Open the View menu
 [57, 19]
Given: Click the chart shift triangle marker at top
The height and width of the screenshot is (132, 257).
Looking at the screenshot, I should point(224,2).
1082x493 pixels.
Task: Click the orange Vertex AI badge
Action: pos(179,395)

▬▬▬▬▬▬

Aim of the task
Please transcribe the whole listing exactly as it stands.

Response
Open the View menu
 [57, 19]
Given: Click the chart shift triangle marker at top
The height and width of the screenshot is (132, 257).
Looking at the screenshot, I should point(224,2).
1082x493 pixels.
Task: Click the orange Vertex AI badge
Action: pos(179,395)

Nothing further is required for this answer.